The Catwaba Riverkeeper Foundation first reported a major sediment spill Aug. 20. It happened near McKee and Bankhead roads in The Palisades. The site is in North Carolina, but sediment dumped into the Torrence Creek cove just across from Tega Cay and parts of York County.
Several people who have seen the site say it was the largest sediment spill they’ve seen in the area. Charlotte code enforcement spent days after the spill working at the site.
“These sites must learn to keep their sediment on their own site,” Catawba Riverkeeper Sam Perkins wrote in an email. “Too much sediment has flowed off too many developments on Lake Wylie.”
At issue is a Mattamy Homes construction site. The company is building Ridgewater there. Mattamy also has six more projects planned, ongoing or completed nearby, including Lake Crest, King’s Grove and King’s Grove Manor in Lake Wylie. Cadance at Tega Cay and Ayrshire in Fort Mill are Mattamy sites, too.
“We are currently in the process of investigating the cause of the incident and are working in full cooperation with the proper authorities and with our sub-contractors to address and remediate the issue,” reads a statement from the company.
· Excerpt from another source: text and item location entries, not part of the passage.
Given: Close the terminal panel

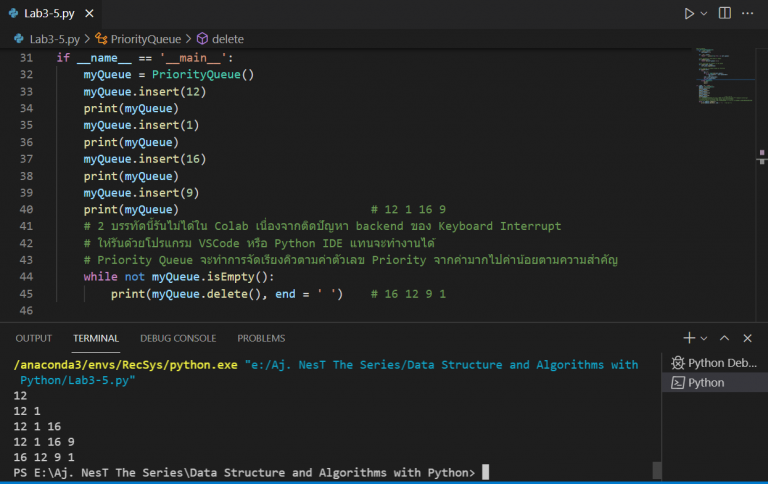Looking at the screenshot, I should coord(749,338).
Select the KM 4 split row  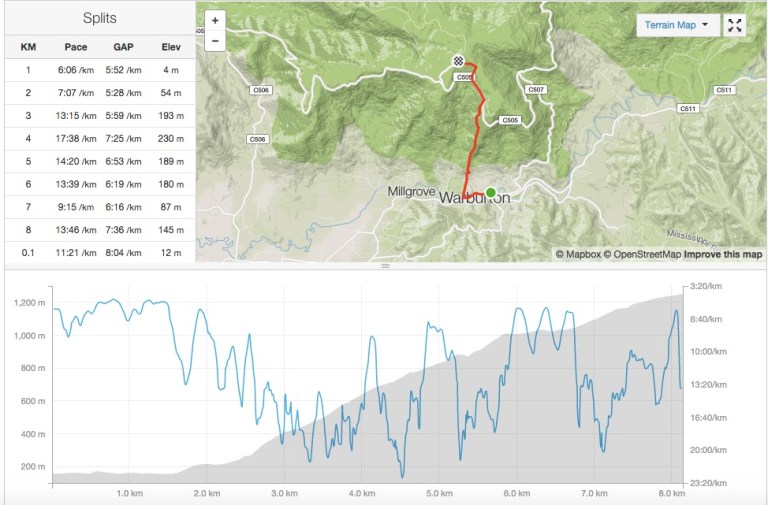point(97,137)
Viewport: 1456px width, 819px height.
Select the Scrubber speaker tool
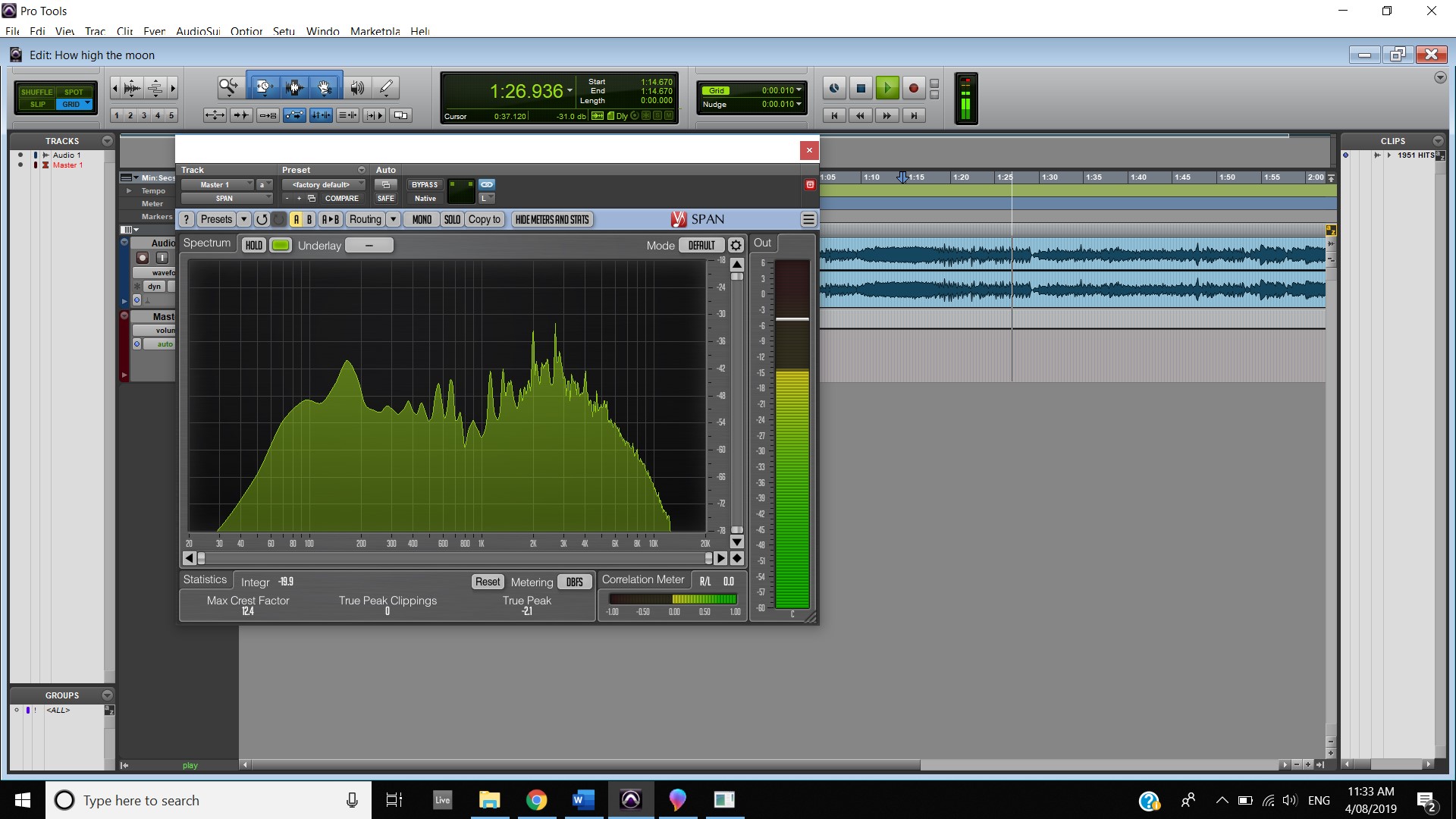(357, 88)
From what he observed, Clarke said it looked like a retention pond set up for the construction failed. It looked like it filled up with water and the "whole retention pond failed and let everything go at once," he said.
Resident Andy Burnet lives near the construction site, on the South Carolina side. The recent breech didn’t surprise him. Burnet started taking pictures of sediment control issues 10 months ago, forwarding many of them to Charlotte code enforcement.
“All of this stuff happened in North Carolina, but it’s coming into South Carolina,” Burnet said. “I just got on the phone and started calling anybody I thought could help do things.”
Burnet said even when silt fences are up on site, silt avoids and flows around them due to the layout. Last fall, he said, there were noticeable problems.
“The road then, it was solid red from one side to the other,” Burnet said. “As a neighbor to it, it becomes offensive.”
At one point the 20-year resident couldn’t use his garage for tracking in all the mud his tires picked up from the road, he said. Burnet said McKee is a narrow road already and the shoulder is disappearing due to construction equipment use and runoff. He is concerned not just with the recent breech, but with how much more soil is being disturbed at the North Carolina site.
“What they’ve done now is about half if what they're going to do,” Burnet said.